Work required »
From the entries below, gather each line containing the word "will".

Data supplied »
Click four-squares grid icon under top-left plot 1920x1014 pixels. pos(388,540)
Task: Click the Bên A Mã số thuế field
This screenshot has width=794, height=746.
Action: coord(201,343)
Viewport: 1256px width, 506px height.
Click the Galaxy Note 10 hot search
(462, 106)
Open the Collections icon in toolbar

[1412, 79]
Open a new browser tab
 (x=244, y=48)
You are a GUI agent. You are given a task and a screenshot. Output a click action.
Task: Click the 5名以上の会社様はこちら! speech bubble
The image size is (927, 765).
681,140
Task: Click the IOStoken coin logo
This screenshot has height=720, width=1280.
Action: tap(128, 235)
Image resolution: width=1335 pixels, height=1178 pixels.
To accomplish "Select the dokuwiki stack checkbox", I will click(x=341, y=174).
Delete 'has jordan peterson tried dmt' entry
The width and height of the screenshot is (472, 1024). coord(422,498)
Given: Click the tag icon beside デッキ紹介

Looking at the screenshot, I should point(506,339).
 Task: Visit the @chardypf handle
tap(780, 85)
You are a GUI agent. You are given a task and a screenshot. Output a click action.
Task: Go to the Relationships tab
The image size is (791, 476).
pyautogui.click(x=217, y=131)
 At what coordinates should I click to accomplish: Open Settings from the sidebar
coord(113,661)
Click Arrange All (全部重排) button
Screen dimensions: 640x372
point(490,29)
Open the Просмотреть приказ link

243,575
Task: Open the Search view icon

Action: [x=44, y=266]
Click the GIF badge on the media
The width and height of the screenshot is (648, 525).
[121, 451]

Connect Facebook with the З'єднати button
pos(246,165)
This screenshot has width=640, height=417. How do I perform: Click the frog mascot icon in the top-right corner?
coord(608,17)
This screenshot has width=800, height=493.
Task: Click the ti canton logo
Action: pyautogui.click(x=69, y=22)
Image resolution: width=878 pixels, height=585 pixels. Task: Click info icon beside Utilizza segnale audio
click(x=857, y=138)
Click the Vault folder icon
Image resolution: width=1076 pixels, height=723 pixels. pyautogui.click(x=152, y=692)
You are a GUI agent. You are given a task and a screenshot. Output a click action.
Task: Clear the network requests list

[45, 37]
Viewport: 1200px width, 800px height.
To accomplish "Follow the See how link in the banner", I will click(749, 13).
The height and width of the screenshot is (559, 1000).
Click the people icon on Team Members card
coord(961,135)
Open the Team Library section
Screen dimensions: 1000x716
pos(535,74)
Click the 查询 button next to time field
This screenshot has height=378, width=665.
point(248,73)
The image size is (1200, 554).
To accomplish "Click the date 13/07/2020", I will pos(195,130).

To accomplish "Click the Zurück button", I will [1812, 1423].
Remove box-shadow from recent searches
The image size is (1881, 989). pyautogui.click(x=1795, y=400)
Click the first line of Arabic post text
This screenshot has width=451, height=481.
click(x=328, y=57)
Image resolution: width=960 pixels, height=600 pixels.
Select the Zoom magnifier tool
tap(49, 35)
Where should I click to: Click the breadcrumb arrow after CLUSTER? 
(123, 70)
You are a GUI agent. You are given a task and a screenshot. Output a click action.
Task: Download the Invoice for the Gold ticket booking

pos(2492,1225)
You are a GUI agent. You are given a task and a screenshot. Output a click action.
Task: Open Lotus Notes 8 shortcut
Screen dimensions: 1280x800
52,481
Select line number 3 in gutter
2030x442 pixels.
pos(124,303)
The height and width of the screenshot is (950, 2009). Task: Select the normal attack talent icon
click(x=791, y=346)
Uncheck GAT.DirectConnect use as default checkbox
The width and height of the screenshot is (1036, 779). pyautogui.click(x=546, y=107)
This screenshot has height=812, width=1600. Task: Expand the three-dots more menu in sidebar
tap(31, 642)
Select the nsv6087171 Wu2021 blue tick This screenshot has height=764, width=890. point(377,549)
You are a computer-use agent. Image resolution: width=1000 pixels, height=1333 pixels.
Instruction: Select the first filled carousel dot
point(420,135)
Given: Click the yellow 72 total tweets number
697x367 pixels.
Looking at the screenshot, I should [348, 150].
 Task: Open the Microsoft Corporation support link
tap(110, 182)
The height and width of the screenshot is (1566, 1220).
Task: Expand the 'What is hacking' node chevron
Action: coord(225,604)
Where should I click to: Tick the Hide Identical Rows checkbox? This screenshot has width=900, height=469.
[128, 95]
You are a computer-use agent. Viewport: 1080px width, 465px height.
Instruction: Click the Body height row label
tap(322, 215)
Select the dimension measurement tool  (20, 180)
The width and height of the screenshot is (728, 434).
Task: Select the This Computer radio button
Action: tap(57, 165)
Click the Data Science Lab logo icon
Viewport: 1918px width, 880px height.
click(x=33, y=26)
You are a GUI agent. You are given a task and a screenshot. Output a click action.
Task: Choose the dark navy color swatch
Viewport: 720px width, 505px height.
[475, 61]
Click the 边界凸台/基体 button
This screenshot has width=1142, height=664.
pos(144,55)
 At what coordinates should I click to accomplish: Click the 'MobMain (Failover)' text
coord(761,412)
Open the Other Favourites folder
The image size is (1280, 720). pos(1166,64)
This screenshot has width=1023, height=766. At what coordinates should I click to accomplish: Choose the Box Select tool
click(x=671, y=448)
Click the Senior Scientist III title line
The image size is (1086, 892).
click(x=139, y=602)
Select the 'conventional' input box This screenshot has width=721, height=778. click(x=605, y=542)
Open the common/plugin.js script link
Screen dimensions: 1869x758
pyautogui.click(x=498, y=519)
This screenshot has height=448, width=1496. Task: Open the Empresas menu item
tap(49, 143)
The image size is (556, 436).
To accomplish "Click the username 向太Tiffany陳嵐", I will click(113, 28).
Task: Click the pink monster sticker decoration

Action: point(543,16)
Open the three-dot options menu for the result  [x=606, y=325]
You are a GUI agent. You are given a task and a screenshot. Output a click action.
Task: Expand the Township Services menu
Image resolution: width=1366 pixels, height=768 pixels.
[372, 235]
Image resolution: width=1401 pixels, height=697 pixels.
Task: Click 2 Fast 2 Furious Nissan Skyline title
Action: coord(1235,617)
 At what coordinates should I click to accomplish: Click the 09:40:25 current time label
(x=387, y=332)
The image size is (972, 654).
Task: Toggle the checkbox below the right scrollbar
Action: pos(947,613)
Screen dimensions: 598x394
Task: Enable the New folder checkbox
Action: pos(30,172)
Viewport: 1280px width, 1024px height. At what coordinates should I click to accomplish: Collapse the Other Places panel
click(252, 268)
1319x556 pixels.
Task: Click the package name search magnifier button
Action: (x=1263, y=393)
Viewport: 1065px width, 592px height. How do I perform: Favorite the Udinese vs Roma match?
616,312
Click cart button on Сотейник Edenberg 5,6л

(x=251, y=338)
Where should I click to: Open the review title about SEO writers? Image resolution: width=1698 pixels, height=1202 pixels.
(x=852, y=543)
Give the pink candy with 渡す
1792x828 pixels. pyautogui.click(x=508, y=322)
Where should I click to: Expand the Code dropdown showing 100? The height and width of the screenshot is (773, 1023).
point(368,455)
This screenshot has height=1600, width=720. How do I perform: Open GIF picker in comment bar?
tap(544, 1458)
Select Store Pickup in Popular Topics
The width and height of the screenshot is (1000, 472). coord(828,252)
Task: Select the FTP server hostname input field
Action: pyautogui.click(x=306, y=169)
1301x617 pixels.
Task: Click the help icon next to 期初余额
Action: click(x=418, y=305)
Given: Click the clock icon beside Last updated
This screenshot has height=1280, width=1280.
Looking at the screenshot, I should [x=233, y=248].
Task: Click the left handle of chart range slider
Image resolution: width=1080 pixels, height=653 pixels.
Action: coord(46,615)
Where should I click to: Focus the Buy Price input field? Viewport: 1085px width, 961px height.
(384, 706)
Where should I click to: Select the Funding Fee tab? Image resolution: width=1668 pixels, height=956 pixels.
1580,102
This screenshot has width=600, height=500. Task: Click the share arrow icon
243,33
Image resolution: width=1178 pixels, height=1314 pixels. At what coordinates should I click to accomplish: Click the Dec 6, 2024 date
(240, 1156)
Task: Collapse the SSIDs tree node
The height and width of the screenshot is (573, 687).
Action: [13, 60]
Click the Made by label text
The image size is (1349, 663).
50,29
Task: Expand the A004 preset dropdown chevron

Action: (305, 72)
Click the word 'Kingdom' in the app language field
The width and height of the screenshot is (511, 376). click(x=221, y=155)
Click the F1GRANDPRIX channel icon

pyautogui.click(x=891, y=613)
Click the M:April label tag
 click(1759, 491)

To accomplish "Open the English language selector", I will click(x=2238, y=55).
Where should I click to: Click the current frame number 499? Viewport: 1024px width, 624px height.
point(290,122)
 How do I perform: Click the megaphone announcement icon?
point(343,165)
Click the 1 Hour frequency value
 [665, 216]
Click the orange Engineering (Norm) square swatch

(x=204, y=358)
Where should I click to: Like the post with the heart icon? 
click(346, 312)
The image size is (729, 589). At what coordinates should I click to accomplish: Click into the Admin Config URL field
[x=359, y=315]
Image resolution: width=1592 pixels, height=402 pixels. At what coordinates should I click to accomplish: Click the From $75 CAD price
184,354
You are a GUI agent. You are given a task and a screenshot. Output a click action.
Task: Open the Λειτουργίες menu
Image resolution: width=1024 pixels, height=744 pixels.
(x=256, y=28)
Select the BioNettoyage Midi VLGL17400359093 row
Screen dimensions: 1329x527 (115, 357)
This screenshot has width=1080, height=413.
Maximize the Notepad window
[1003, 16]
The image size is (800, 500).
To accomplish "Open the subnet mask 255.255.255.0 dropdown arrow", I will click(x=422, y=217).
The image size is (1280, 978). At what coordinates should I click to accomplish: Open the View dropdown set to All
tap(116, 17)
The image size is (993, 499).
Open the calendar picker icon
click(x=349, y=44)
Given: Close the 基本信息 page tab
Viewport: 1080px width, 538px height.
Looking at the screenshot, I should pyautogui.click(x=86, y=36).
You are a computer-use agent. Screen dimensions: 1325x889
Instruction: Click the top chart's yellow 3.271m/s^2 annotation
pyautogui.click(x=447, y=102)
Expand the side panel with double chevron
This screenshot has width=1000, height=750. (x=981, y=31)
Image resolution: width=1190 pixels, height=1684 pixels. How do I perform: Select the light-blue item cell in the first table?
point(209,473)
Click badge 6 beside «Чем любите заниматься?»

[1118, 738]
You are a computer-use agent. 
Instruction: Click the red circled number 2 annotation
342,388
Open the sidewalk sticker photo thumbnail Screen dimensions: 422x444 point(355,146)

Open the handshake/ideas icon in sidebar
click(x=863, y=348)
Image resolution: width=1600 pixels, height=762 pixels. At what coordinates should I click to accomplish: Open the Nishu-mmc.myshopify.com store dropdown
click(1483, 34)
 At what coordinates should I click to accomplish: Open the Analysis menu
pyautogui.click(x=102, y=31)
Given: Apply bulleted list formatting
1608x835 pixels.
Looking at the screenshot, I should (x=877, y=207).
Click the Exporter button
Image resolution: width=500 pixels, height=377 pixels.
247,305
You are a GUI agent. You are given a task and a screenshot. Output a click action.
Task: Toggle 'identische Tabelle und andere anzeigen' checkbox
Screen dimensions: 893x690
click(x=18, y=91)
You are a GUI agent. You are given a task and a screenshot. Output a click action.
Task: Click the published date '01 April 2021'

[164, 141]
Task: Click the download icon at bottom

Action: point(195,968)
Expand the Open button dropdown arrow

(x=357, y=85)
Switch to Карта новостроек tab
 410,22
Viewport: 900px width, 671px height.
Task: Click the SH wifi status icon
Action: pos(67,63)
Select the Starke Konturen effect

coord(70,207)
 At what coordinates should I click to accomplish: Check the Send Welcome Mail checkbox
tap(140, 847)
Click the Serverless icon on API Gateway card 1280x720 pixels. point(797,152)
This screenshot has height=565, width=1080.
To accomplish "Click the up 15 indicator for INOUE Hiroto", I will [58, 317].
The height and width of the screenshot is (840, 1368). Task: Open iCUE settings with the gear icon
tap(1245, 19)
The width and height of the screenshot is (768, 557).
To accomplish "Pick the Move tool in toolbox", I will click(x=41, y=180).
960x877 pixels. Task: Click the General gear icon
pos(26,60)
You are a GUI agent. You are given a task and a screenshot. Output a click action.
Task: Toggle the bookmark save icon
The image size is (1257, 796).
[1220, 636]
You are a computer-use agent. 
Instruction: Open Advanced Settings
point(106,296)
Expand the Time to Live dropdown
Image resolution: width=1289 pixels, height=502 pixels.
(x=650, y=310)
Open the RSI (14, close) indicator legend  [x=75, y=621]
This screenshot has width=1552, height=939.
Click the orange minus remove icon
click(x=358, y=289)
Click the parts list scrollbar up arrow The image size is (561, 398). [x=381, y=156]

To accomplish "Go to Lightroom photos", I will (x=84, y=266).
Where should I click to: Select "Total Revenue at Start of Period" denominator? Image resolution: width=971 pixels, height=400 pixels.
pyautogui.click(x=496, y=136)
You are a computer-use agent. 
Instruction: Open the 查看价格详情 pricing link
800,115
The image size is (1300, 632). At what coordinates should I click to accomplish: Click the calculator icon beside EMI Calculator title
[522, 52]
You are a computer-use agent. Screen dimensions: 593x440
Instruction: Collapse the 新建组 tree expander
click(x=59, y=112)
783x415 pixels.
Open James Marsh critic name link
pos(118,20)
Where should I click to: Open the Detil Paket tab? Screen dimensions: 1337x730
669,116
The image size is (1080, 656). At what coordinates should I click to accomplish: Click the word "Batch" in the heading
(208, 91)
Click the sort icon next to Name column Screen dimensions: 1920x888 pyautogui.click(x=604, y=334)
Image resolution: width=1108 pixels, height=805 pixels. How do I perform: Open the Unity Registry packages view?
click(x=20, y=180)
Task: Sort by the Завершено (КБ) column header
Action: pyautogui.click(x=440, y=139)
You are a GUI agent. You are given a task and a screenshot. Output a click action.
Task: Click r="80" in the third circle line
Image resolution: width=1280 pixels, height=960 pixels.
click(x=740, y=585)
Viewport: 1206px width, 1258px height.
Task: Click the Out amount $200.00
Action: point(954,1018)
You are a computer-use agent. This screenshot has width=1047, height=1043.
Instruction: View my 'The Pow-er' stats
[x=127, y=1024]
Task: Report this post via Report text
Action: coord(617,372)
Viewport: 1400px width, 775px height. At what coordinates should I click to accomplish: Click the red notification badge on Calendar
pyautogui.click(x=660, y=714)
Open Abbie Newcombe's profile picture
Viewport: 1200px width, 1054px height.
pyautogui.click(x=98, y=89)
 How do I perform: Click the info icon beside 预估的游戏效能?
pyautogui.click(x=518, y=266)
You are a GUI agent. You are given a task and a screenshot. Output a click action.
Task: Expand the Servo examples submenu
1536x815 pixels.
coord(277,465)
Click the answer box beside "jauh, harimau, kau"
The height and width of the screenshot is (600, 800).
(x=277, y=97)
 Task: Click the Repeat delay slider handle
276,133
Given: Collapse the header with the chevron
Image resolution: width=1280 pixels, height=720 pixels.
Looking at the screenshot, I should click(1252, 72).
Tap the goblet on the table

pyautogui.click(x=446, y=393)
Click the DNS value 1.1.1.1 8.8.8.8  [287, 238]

Your solution »
To accomplish "Select the dokuwiki stack checkbox", I will click(x=341, y=174).
To accomplish "Follow the See how link in the banner", I will click(749, 13).
To accomplish "Click the date 13/07/2020", I will pos(195,130).
To accomplish "Click the Zurück button", I will [1812, 1423].
To accomplish "Click the username 向太Tiffany陳嵐", I will click(113, 28).
To accomplish "Open the English language selector", I will click(x=2238, y=55).
To accomplish "Open the subnet mask 255.255.255.0 dropdown arrow", I will click(x=422, y=217).
To accomplish "Click the up 15 indicator for INOUE Hiroto", I will [58, 317].
To accomplish "Pick the Move tool in toolbox", I will click(x=41, y=180).
To accomplish "Go to Lightroom photos", I will (x=84, y=266).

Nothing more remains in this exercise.